Research & Papers

TARSE: Test-Time Adaptation via Retrieval of Skills and Experience for Reasoning Agents

New AI agent architecture retrieves clinical guidelines and past cases for test-time adaptation, outperforming standard RAG.

Deep Dive

A research team including Junda Wang, Zonghai Tao, and Hamed Zamani has published a new arXiv paper introducing TARSE (Test-Time Adaptation via Retrieval of Skills and Experience), a novel framework designed to make AI reasoning agents more reliable in complex domains like clinical decision-making. The core insight is that failure often stems not from a lack of factual knowledge, but from an inability to correctly select and apply procedural knowledge (skills) and relevant prior examples (experience) at each step of reasoning. TARSE addresses this by framing question-answering as an agent problem with two explicit, retrievable libraries built from curated medical content.
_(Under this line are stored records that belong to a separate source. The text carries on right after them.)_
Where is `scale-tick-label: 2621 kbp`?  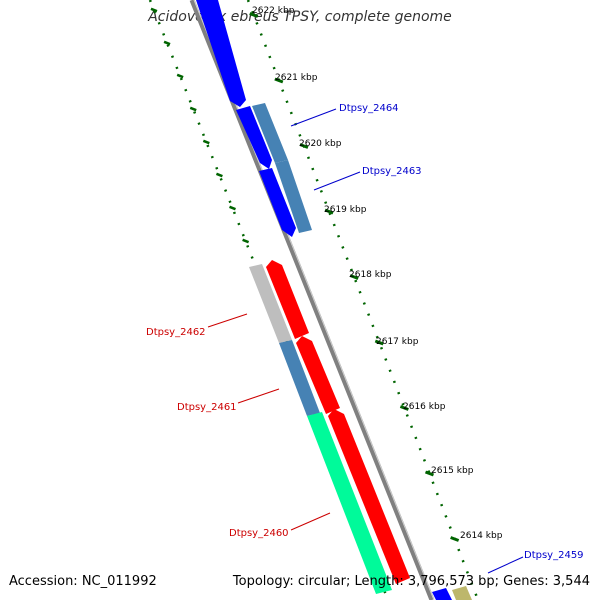
scale-tick-label: 2621 kbp is located at coordinates (296, 78).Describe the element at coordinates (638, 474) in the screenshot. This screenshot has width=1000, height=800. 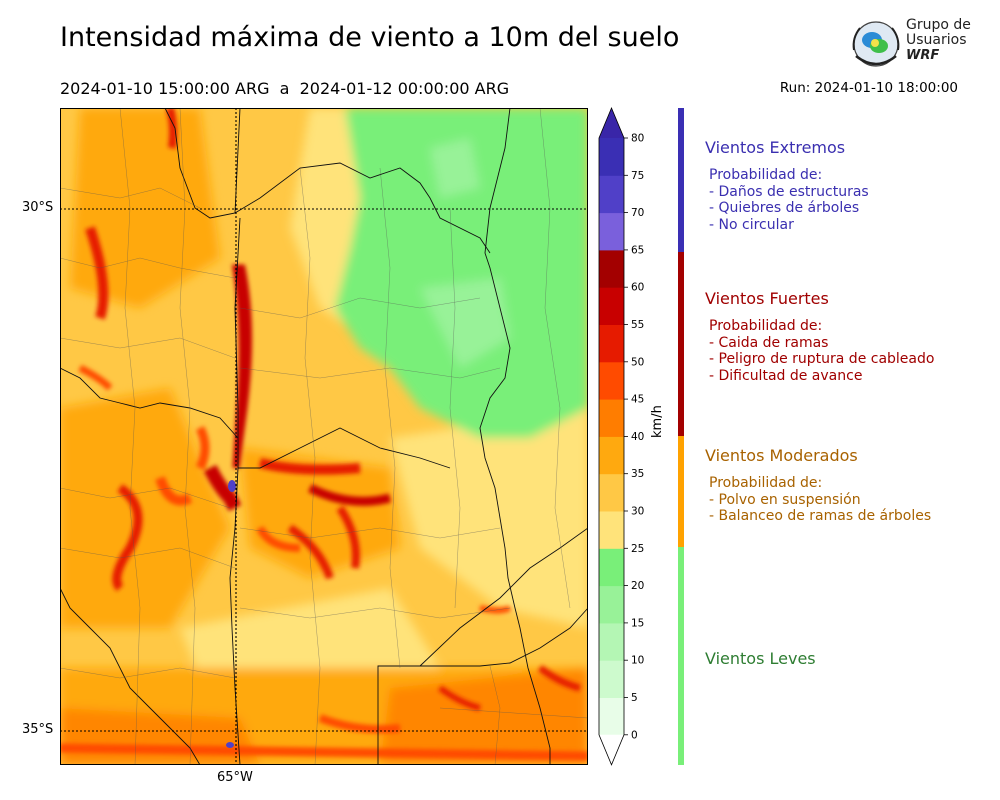
I see `colorbar-tick-label: 35` at that location. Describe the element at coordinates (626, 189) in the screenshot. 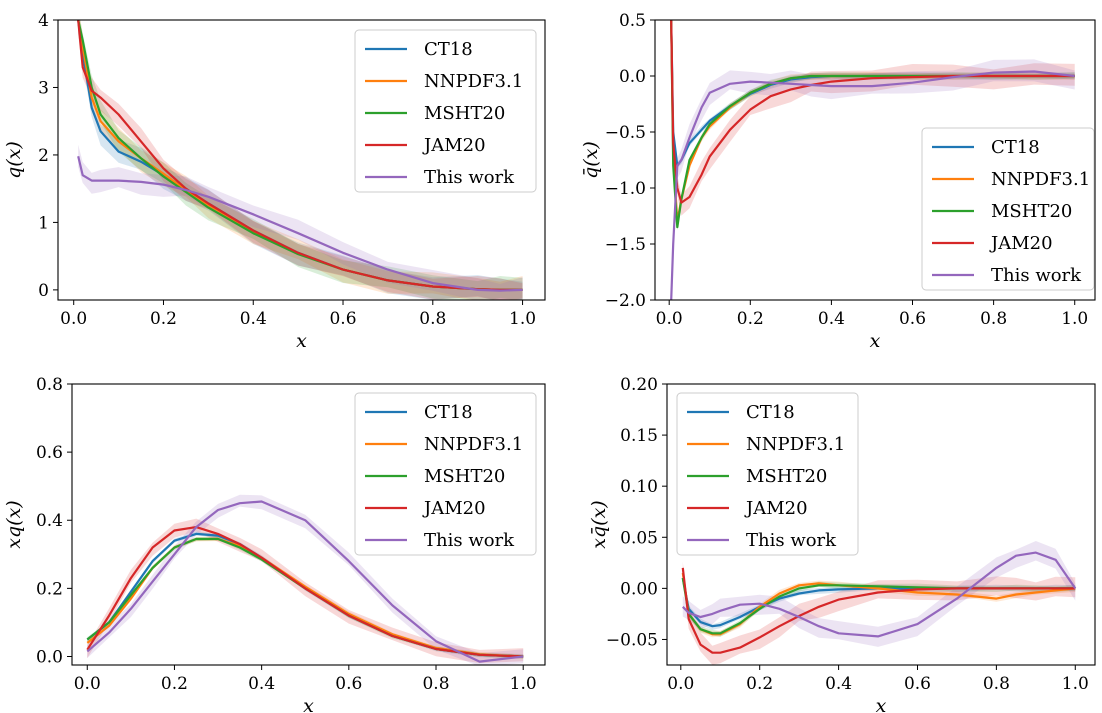

I see `y-tick-label: −1.0` at that location. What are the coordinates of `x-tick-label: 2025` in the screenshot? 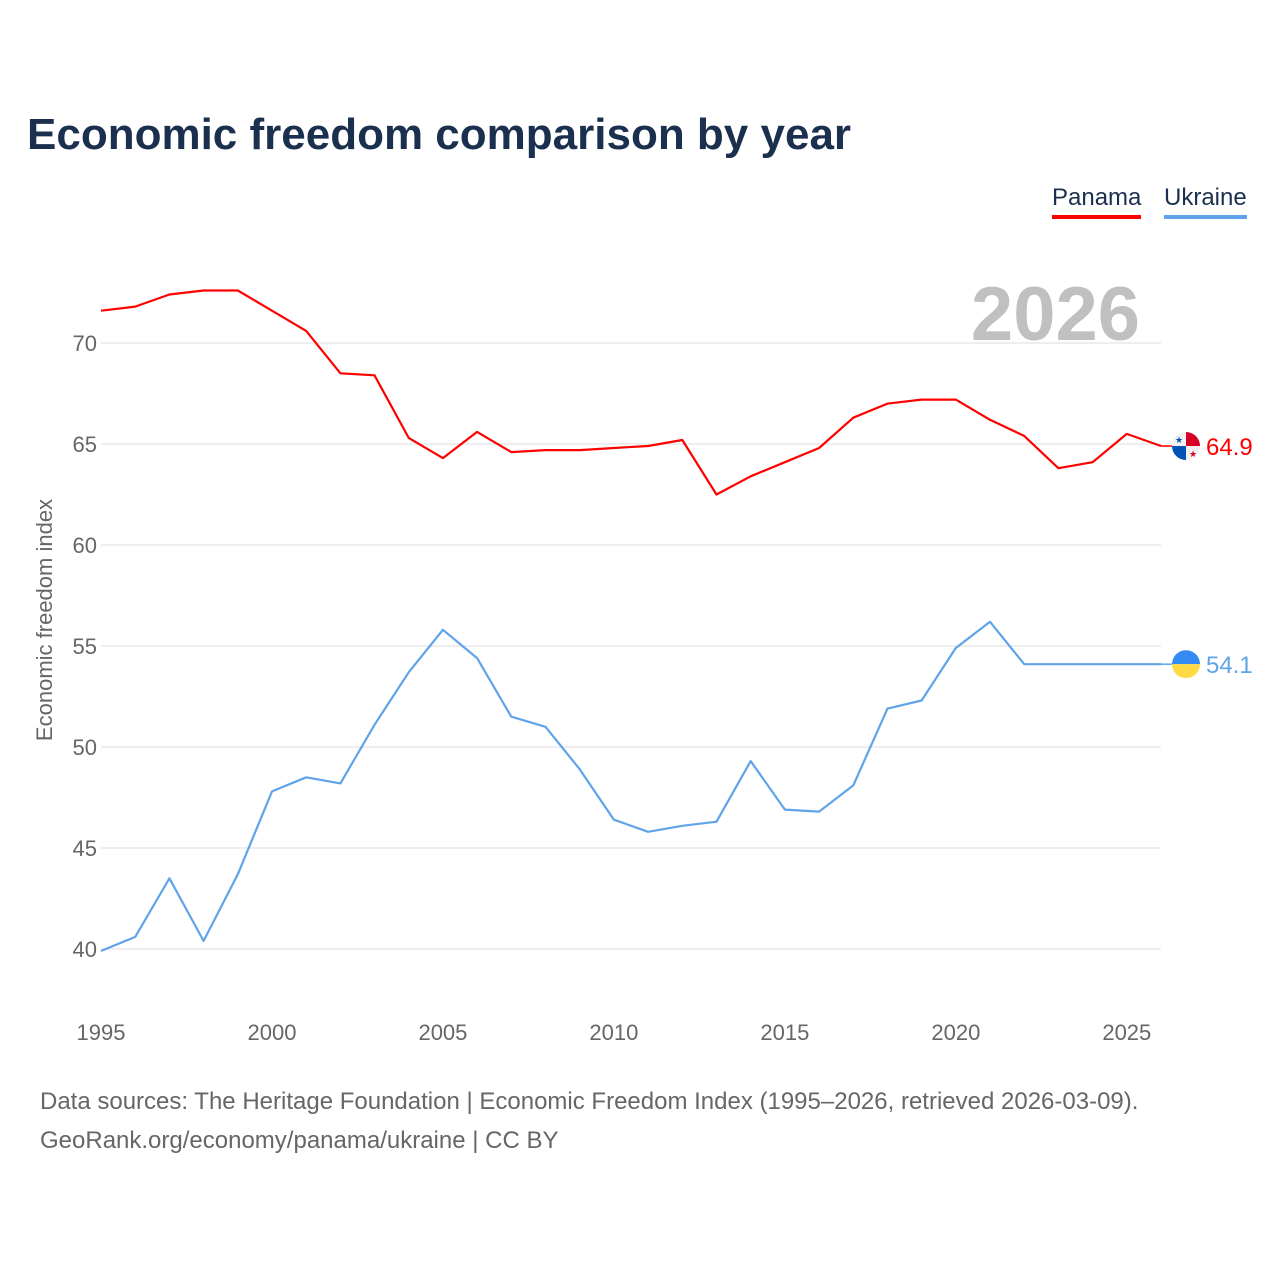 It's located at (1126, 1032).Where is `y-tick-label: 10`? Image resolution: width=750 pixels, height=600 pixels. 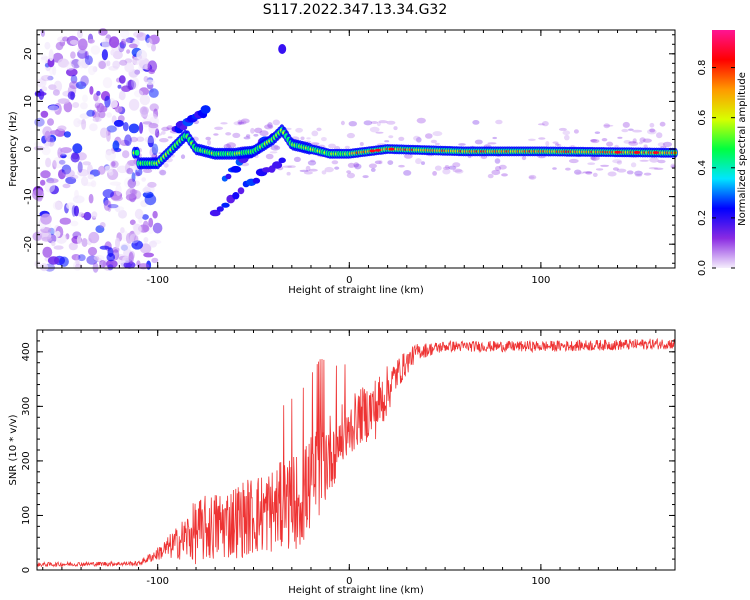
y-tick-label: 10 is located at coordinates (28, 102).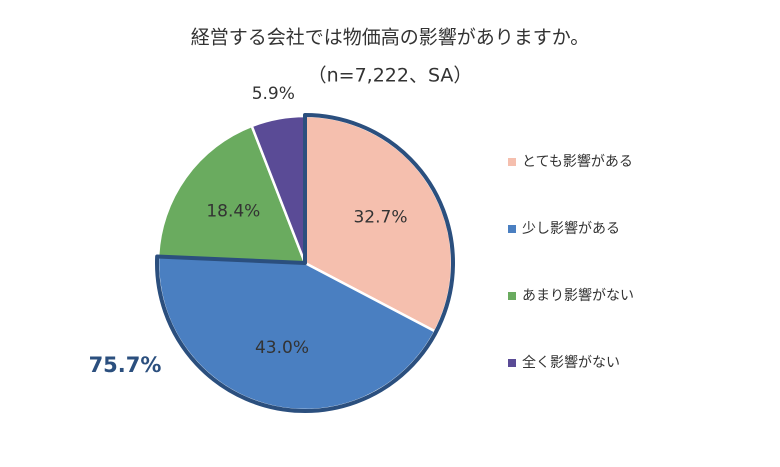 The height and width of the screenshot is (467, 780). I want to click on data-label: 5.9%, so click(274, 94).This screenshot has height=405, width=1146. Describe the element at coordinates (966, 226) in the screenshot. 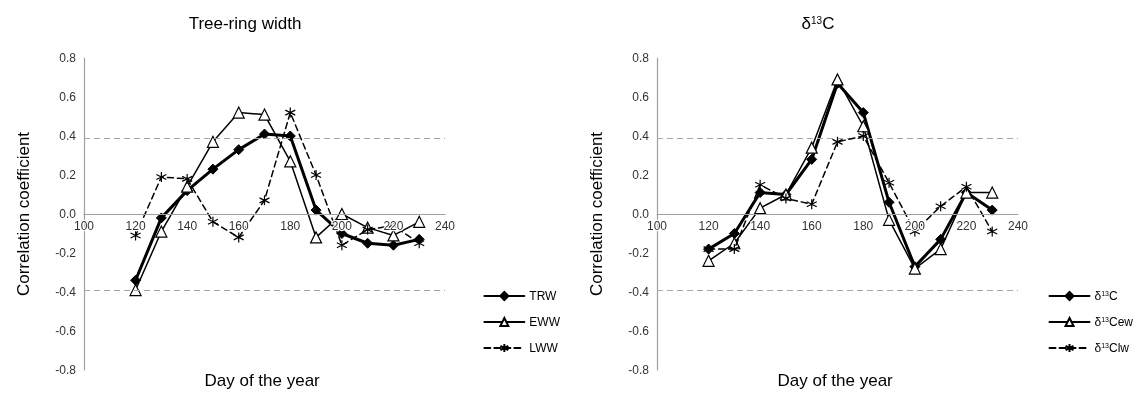

I see `x-tick-label: 220` at that location.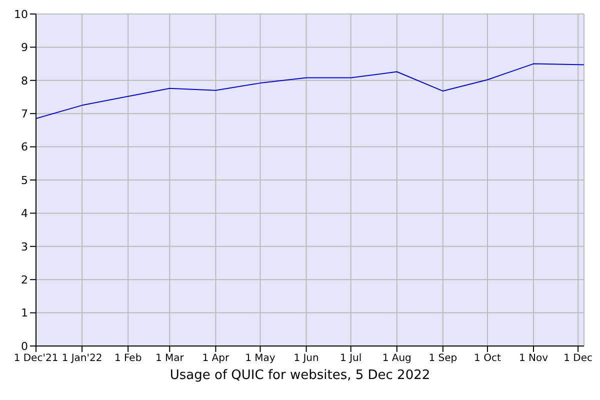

The technical architecture involves constructing a skills library from guideline documents formatted as executable decision rules and an experience library of exemplar clinical reasoning chains (like chain-of-thought solutions) indexed by step-level transitions. A step-aware retriever dynamically selects the most useful items from both libraries for a given case. The agent then performs lightweight test-time adaptation on these retrieved items, aligning the language model's intermediate reasoning with clinically valid logic and preventing drift toward unsupported shortcuts. Experiments demonstrate that this explicit separation and retrieval of skills and experience, followed by test-time alignment, yields consistent performance improvements over existing medical RAG systems and advanced prompting methods, pointing toward a more practical path for deploying reliable AI agents in high-stakes fields.

Key Points
  • Framework introduces dual retrieval of 'skills' (clinical procedures/guidelines) and 'experience' (verified reasoning trajectories) for AI agents.
  • Uses a step-aware retriever and test-time adaptation to align model reasoning, preventing logic shortcuts and misalignment.
  • Outperforms strong medical RAG and prompting-only baselines on QA benchmarks, showing a practical path for reliable clinical agents.

Why It Matters

Provides a blueprint for more reliable, auditable AI agents in medicine and other high-stakes fields by grounding reasoning in verified procedures and past cases.